Se Dio è un Padre amorevole, come mai ci chiamiamo "servi di Dio" e non "figli"? Perché la Tradizione della Chiesa, l'innografia e la liturgia ci definiscono "servi"?
Nel linguaggio biblico, patristico, liturgico ed ecclesiale, ogni cristiano è servo di Dio, sia durante la vita che dopo la morte. Sappiamo, però, che questa parola, profondamente positiva nella spiritualità cristiana, sta diventando sempre più scomoda nel modo di pensare dell'uomo moderno, abituato a termini più familiari, come “libero”, “libertà”, “libero arbitrio”. , "libero pensatore" ecc. Ecco perché vorrei soffermarmi un po' su questo, con l'idea di chiarirlo nella coscienza vostra, di tutti, e di liberarvi da possibili complessi. È vero che, strettamente etimologicamente, la parola servo equivale a schiavo, che significa persona privata della libertà, prigioniera o dipendente da un padrone per il quale lavora forzatamente. Ci sono anche situazioni in cui qualcuno viene definito schiavo o servo di un vizio, come, oggi, la totale dipendenza dalla droga. Ma non è meno vero che il servo può essere anche un uomo del dovere, qualcuno che subordina pienamente la propria volontà e le proprie azioni a una passione nobile e onorevole, come la ricerca scientifica, la musica, la letteratura, le arti, l'alpinismo o la speleologia.
Nelle culture e civiltà antiche, invece, il servo era un titolo nobiliare indossato da alcuni dignitari della corte imperiale, devoti volontariamente e senza riserve al proprio sovrano. Questo è il significato con cui lo incontriamo nei libri dell'Antico Testamento. Tutti i grandi patriarchi d'Israele furono chiamati o si definirono servi di Dio: Abramo, Isacco, Giacobbe, Mosè.

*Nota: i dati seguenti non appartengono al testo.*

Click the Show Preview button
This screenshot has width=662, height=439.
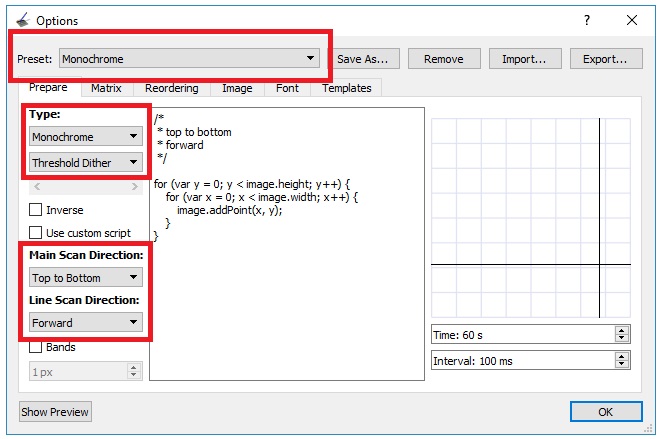(55, 411)
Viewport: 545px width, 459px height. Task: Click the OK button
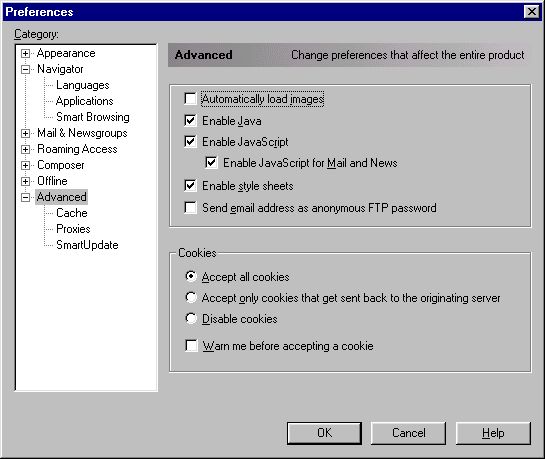click(x=324, y=433)
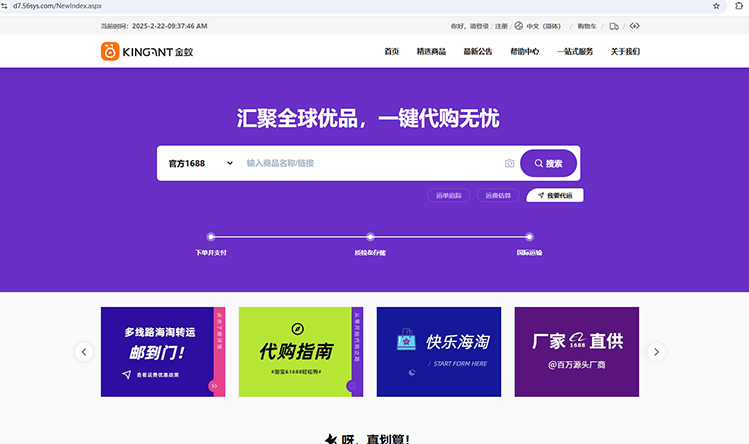The image size is (749, 444).
Task: Click the camera image-search icon
Action: coord(509,163)
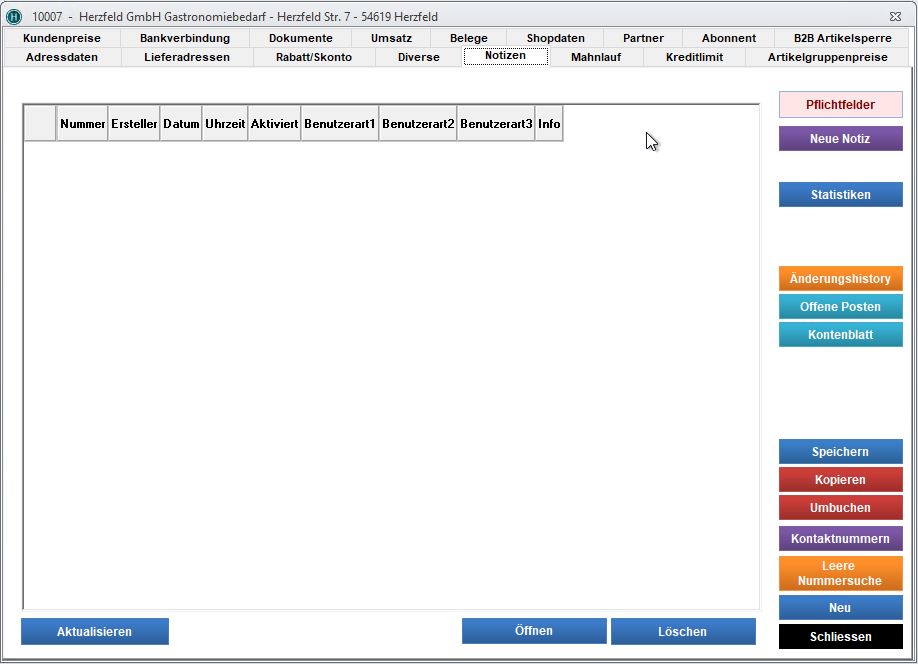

Nei libri del Nuovo Testamento, la Santa Vergine Maria si autodefinisce serva di Dio, così come si autodefiniscono servi di Dio i santi apostoli Paolo, Giacomo e Giovanni evangelista, per fare solo alcuni esempi. E poi, miei cari, come potremmo noi, i servi di Dio di oggi, essere imbarazzati dal fatto di far parte di una compagnia così gloriosa?

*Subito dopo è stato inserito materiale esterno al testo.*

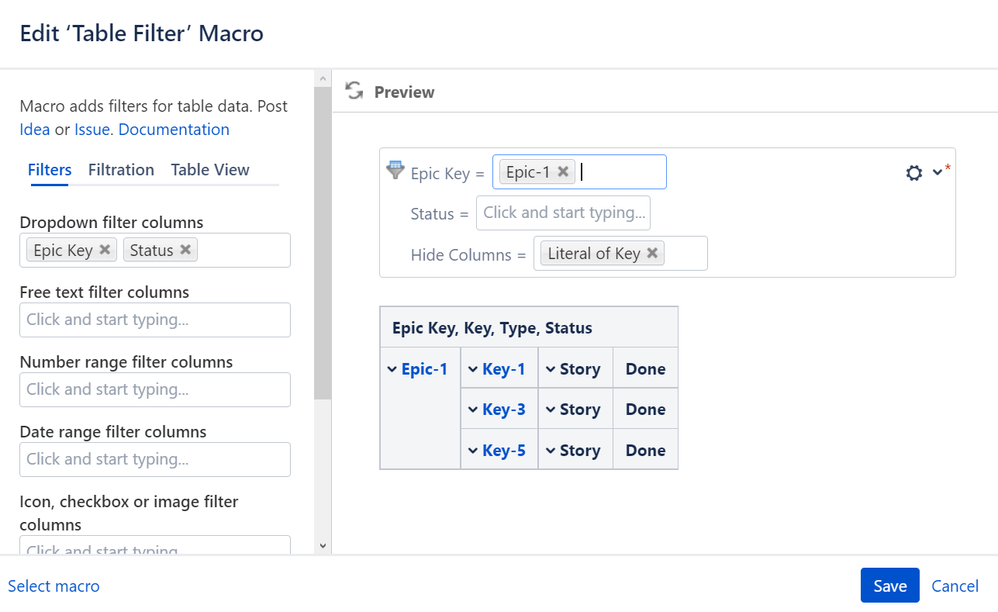Click the Select macro link
Image resolution: width=998 pixels, height=612 pixels.
tap(54, 586)
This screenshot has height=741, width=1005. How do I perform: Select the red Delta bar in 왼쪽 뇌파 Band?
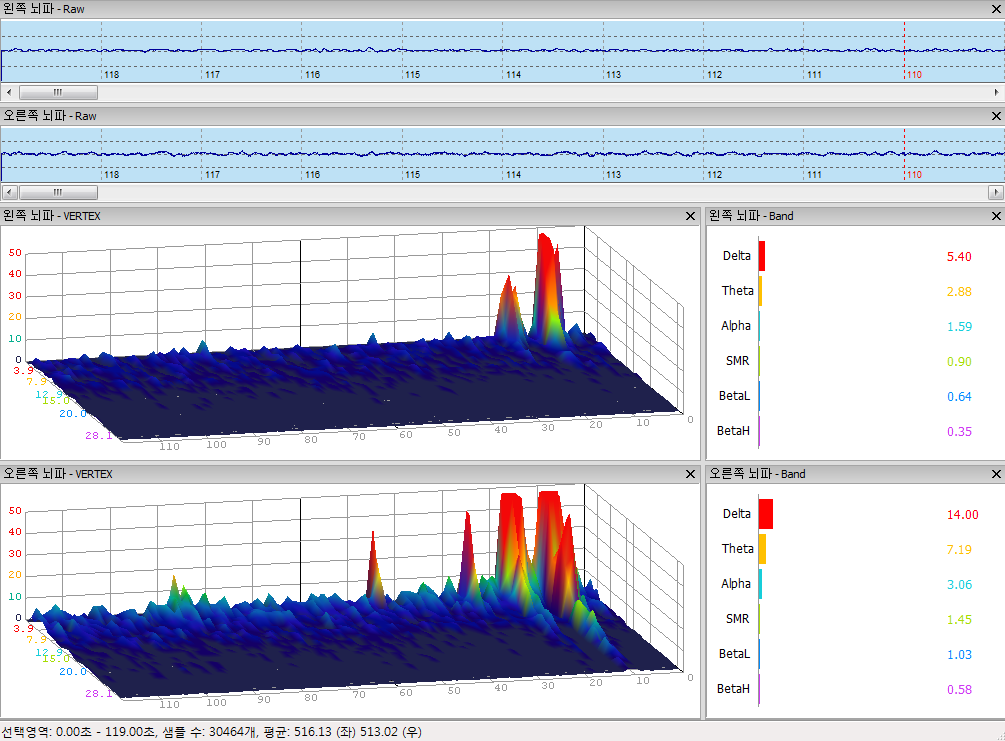click(762, 256)
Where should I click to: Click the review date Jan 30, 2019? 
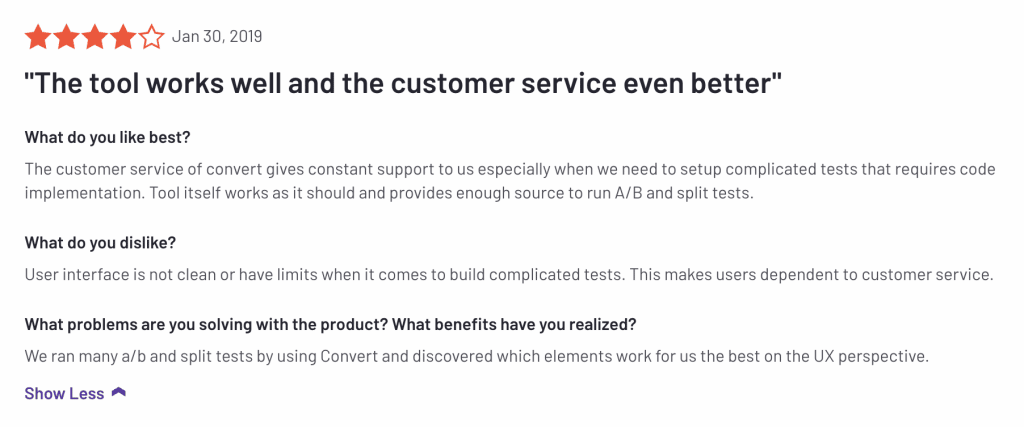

Servo di Dio è colui che riconosce Dio come Maestro, Creatore dell'uomo e amante delle persone. Gli obbedisce, ma non “alla cieca” (cioè fluttuando nell'obbedienza come in una nebbia), ma con lucidità. Ora, lucidità significa discernimento, e discernimento significa libertà. In quanto servo di Dio, l'uomo non è sotto Dio, ma dentro Dio, cioè nella sua libertà. Essere servo di Dio significa diventare cittadino del Regno dei Cieli. Ecco come stanno le cose, come puoi considerarti prigioniero in un campo senza muri, senza guardie, senza recinzioni e senza confini?

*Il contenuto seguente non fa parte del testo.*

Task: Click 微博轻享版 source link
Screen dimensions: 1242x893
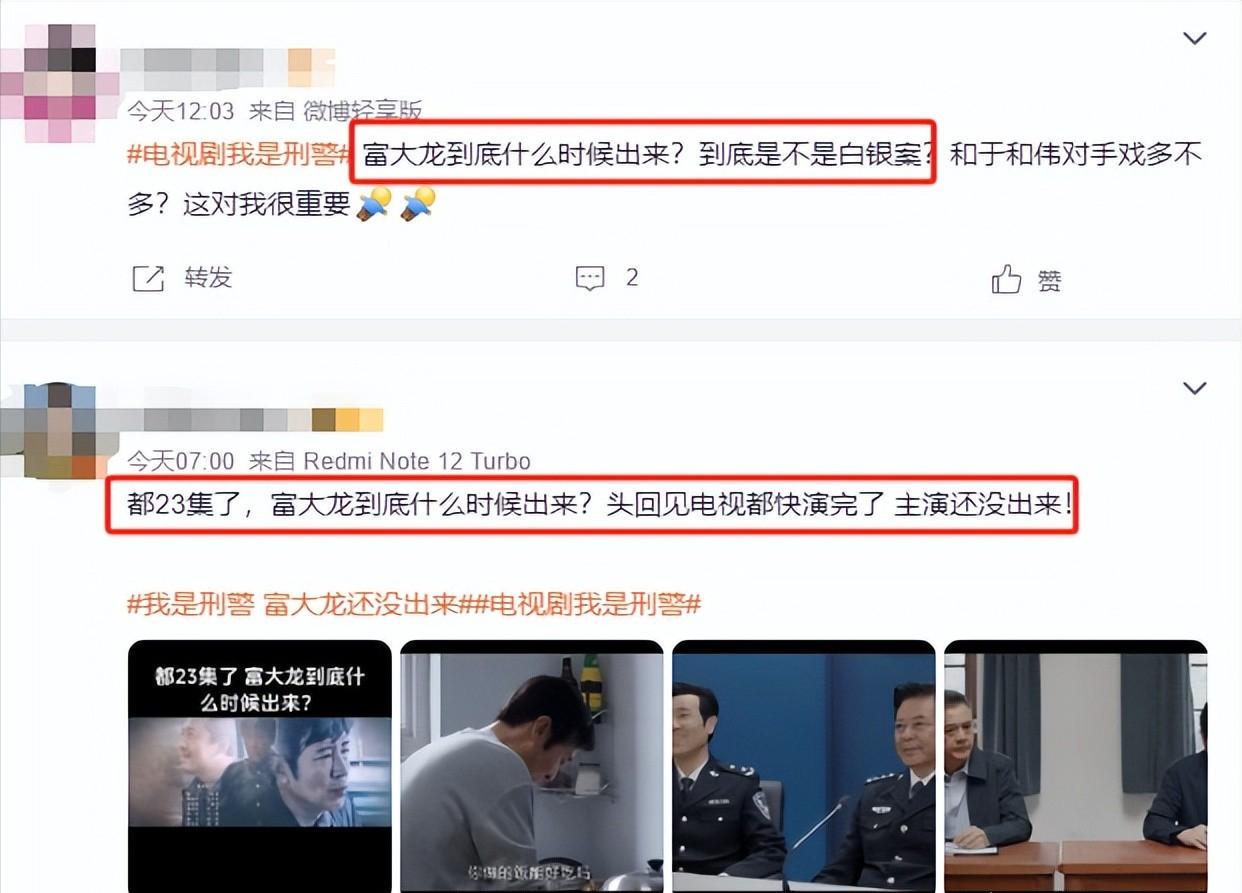Action: (x=363, y=110)
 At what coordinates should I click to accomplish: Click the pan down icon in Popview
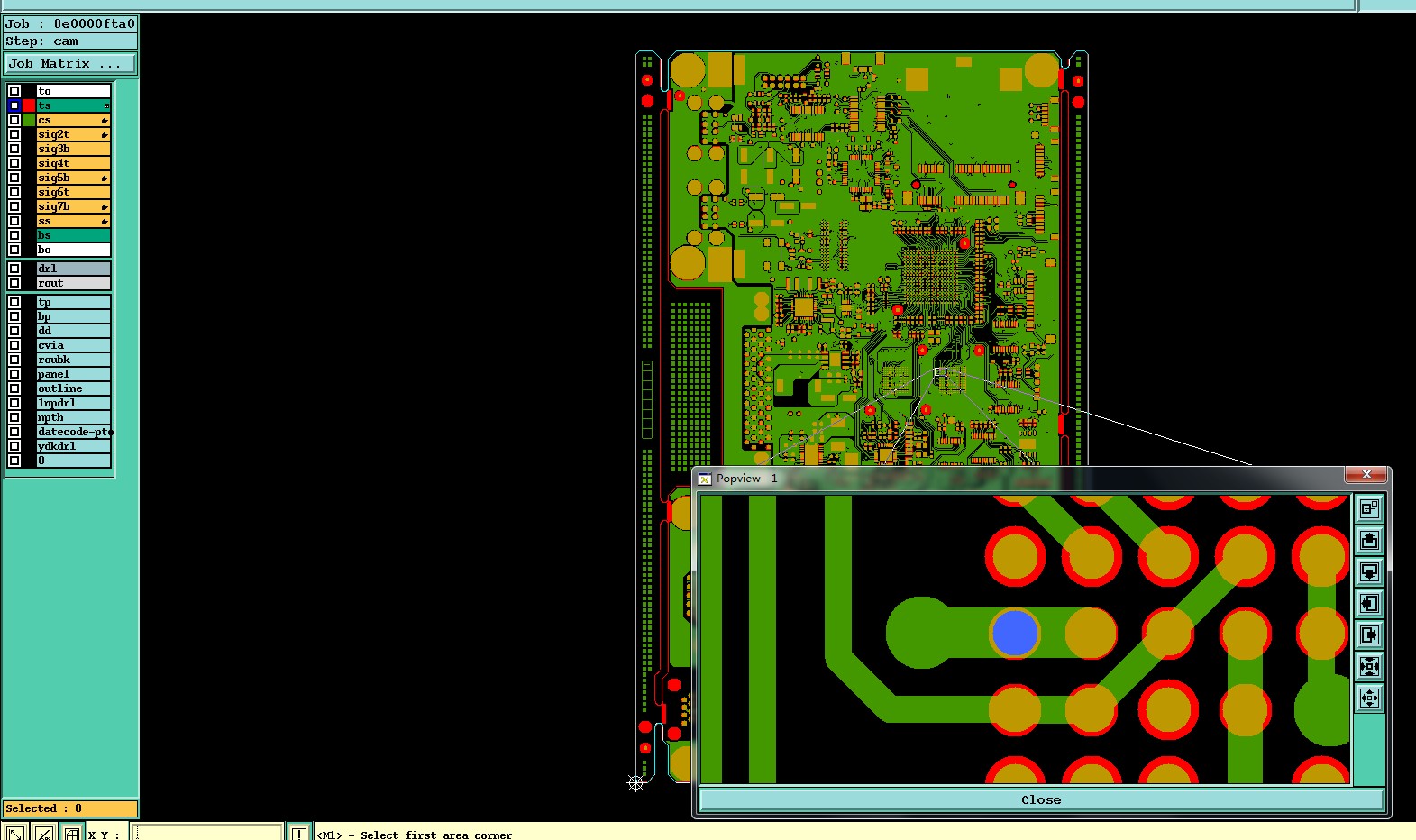click(x=1369, y=571)
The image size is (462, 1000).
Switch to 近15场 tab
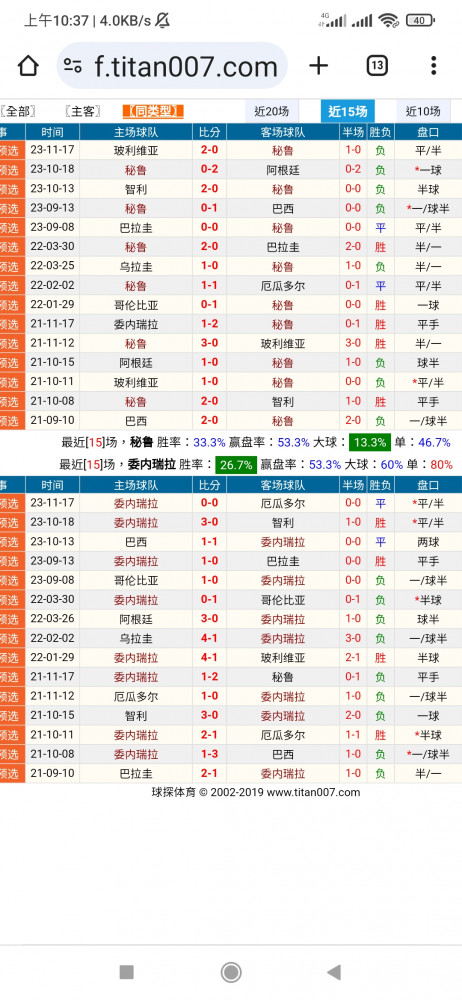[348, 112]
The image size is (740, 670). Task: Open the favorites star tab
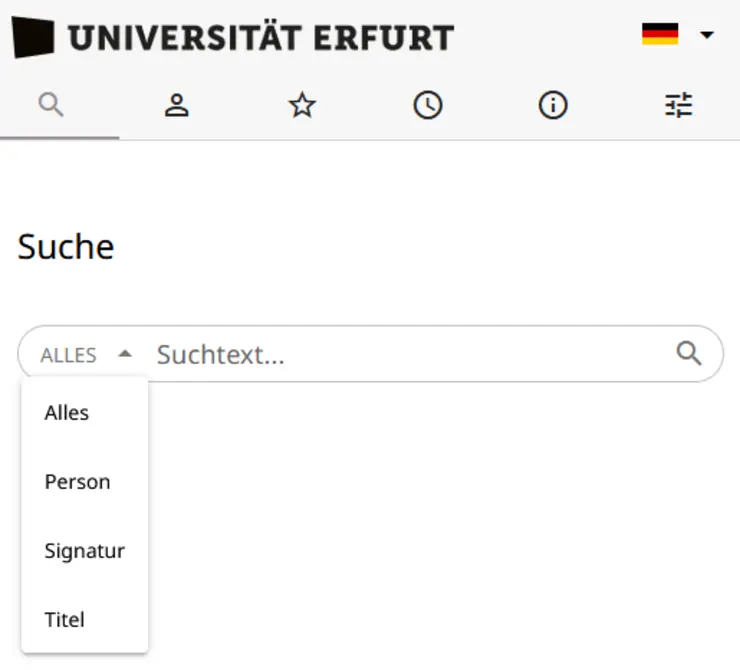click(x=302, y=105)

Certo, bisogna riconoscere che l'uomo, a causa dell'errore di Adamo (che ha frainteso e abusato della sua libertà) è diventato servo del peccato. Ma era proprio questo lo scopo dell'incarnazione e del sacrificio di Cristo: liberarci dalla costrittiva schiavitù del peccato e restituirci alla gioiosa servitù di Dio. Il Santo Apostolo Paolo osserva che lo schiavo (cosiddetto) che è stato chiamato da Cristo diventa un uomo libero, nonostante socialmente continui a rimanere servo, e l'uomo libero (cosiddetto) chiamato da Cristo continua a la sua libertà proprio per il fatto di essersi fatto servo di Cristo. E il santo apostolo Pietro mette in guardia contro la libertà adamica, incompresa e male utilizzata, come avviene, purtroppo, anche ai nostri giorni, quando la libertà dell'uomo viene invocata a giustificazione della propria depravazione. Ecco cosa ci dice il saggio Apostolo: Vivete da persone libere, ma non come se avessi la libertà come copertura del male, bensì da servi di Dio.